Comme l'a expliqué M. Arnaud Lacaze, chef du service « Projets » à la DGME lors de sa rencontre avec votre rapporteur, le projet, qui a mis quatre ans pour voir le jour , s'est déroulé en deux phases :


la phase « pilote » (septembre 2004 - septembre 2006), visant à définir les besoins des usagers et à identifier les technologies les plus efficaces mais aussi les plus respectueuses de la confidentialité des données. Nous verrons plus loin que la CNIL a été étroitement associée à cette réflexion.


la phase de mise en oeuvre (septembre 2006 - décembre 2008), consistant à réaliser le site, baptisé « Mon service public ». Interrogé par votre rapporteur sur les raisons qui justifiaient la longueur de cette phase (27 mois), M. Arnaud Lacaze a mis en avant la complexité des différentes technologies mises en oeuvre dans le projet ainsi que le nombre important de prestataires et de partenaires concernés. Il a également reconnu que la transition ADAE-DGME 9 ( * ) avait freiné le lancement des appels d'offres nécessaires.

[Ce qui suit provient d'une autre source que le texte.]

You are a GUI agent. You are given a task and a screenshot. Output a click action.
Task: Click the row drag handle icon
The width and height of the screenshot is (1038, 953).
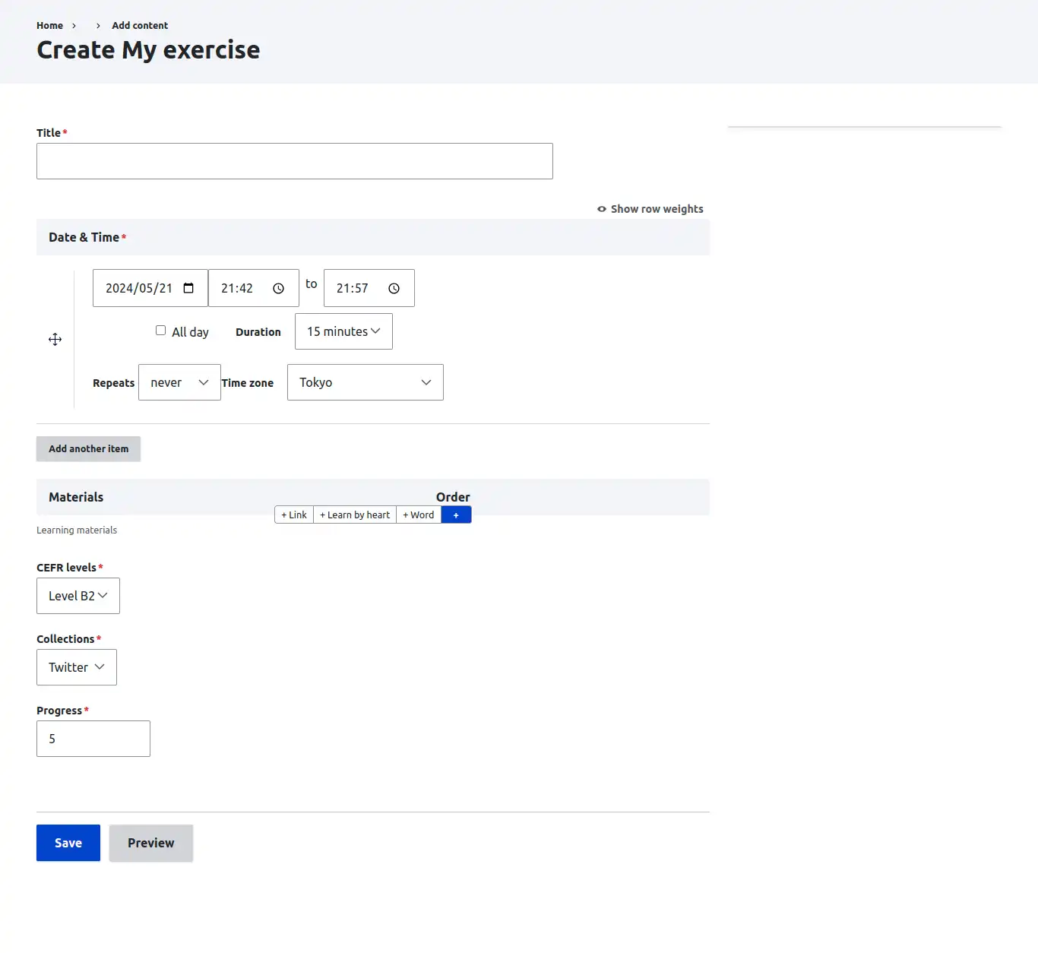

Il a souligné que le fait d'avoir arrêté très tôt la date de lancement du site, à savoir le 15 décembre 2008 , avait puissamment contribué à mobiliser toutes les équipes vers la réalisation de cet objectif.

2. Un projet conçu autour des besoins des usagers et non des structures administratives

a) Les quatre nouvelles fonctionnalités

« Mon Service Public » offre quatre fonctionnalités nouvelles, sources de simplification pour l'usager :

En premier lieu, comme il l'a été précédemment indiqué, le principal attrait de la plateforme « Mon Service Public » est la possibilité, offerte par l'espace personnel de stockage en ligne , d'utiliser des documents dématérialisés et de faciliter les démarches par le pré-remplissage de formulaires. L'internaute pourra ainsi déposer et conserver des informations (nom/prénom/date de naissance/adresse/téléphone...) ainsi que des documents personnels numériques dans cet espace (extrait d'acte de naissance/pièce d'identité/passeport...). Les informations pourront être automatiquement réutilisées au cours des démarches en ligne lorsque le renseignement de certains champs récurrents est requis. Quant aux documents dématérialisés , ils permettront les échanges de pièces sous forme dématérialisée entre l'usager et les administrations.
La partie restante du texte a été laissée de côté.